**Aufgaben**
- a) Welches Bauvorhaben stand im konkreten Fall im Mittelpunkt, über den der Lesetext zum Beschlusszwang für bauliche Veränderungen berichtet?
- b) Schreibe den Lesetext zum Beschlusszwang für bauliche Veränderungen im Wohnungseigentum im Anschluss an seinen letzten Satz weiter.

**Lesetext**
◇ ◇ ◇ ◇ ◇

Beschlusszwang für bauliche Veränderungen

Wohnungseigentumsrecht

Der Bundesgerichtshof (BGH) hat in einem Urteil vom 17. März 2023 (V ZR 140/22) entschieden, dass Wohnungseigentümer für bauliche Veränderungen am Gemeinschaftseigentum, die nicht in der Gemeinschaftsordnung vorgesehen sind, einen Beschluss der Eigentümergemeinschaft benötigen. Im konkreten Fall ging es um den Bau eines Swimmingpools durch die Beklagten gegen den Willen einer anderen Eigentümerin, wobei das Berufungsgericht der Unterlassungsklage der Klägerin stattgegeben hatte.

Der BGH bestätigte, dass jede bauliche Veränderung, die über die ordnungsmäßige Erhaltung des gemeinschaftlichen Eigentums hinausgeht, eines Beschlusses bedarf, selbst wenn kein Wohnungseigentümer in rechtlich relevanter Weise beeinträchtigt wird. Dies dient der Information aller Wohnungseigentümer über Veränderungen und der Rechtssicherheit. Der Bau eines Swimmingpools stellt eine solche bauliche Veränderung dar und fällt nicht unter Reparaturen oder Instandhaltungen, die möglicherweise durch ein Sondernutzungsrecht gedeckt wären.

◇ ◇ ◇ ◇ ◇

**Gegebene Daten**
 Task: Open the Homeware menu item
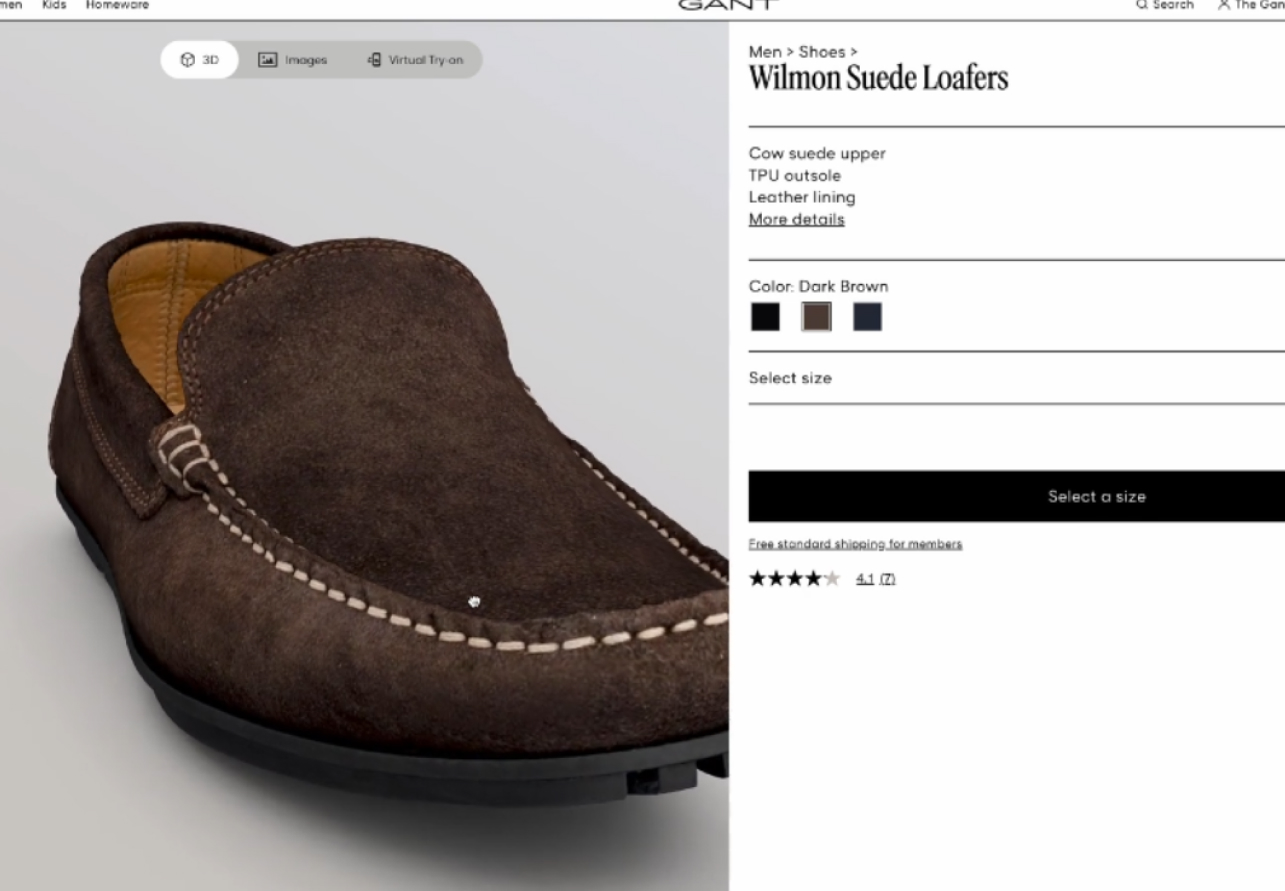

◇ ◇ ◇ ◇ ◇

**Lösungen**
- a) Der Bau eines Swimmingpools durch die Beklagten gegen den Willen einer anderen Eigentümerin.

- b)
Der BGH führte weiter aus, dass ein eventueller Anspruch auf Gestattung der baulichen Veränderung gemäß § 20 Abs. 3 WEG dem Unterlassungsanspruch nicht entgegengehalten werden kann, selbst wenn kein anderer Wohnungseigentümer beeinträchtigt wird. Die Gestattung muss durch einen Beschluss erfolgen, und es ist Aufgabe des bauwilligen Wohnungseigentümers, diesen Beschluss notfalls durch eine Beschlussersetzungsklage herbeizuführen. Ein Beginn der Baumaßnahme ohne diesen Beschluss verletzt die Rechte der anderen Wohnungseigentümer, die dann einen Unterlassungsanspruch haben.

Der BGH wies die Revision der Beklagten zurück und bestätigte das Urteil des Berufungsgerichts, welches der Klägerin sowohl den Unterlassungsanspruch als auch Ansprüche auf Erstattung außergerichtlicher Rechtsverfolgungskosten zuerkannte. Die Kostenentscheidung beruht auf § 97 Abs. 1 ZPO.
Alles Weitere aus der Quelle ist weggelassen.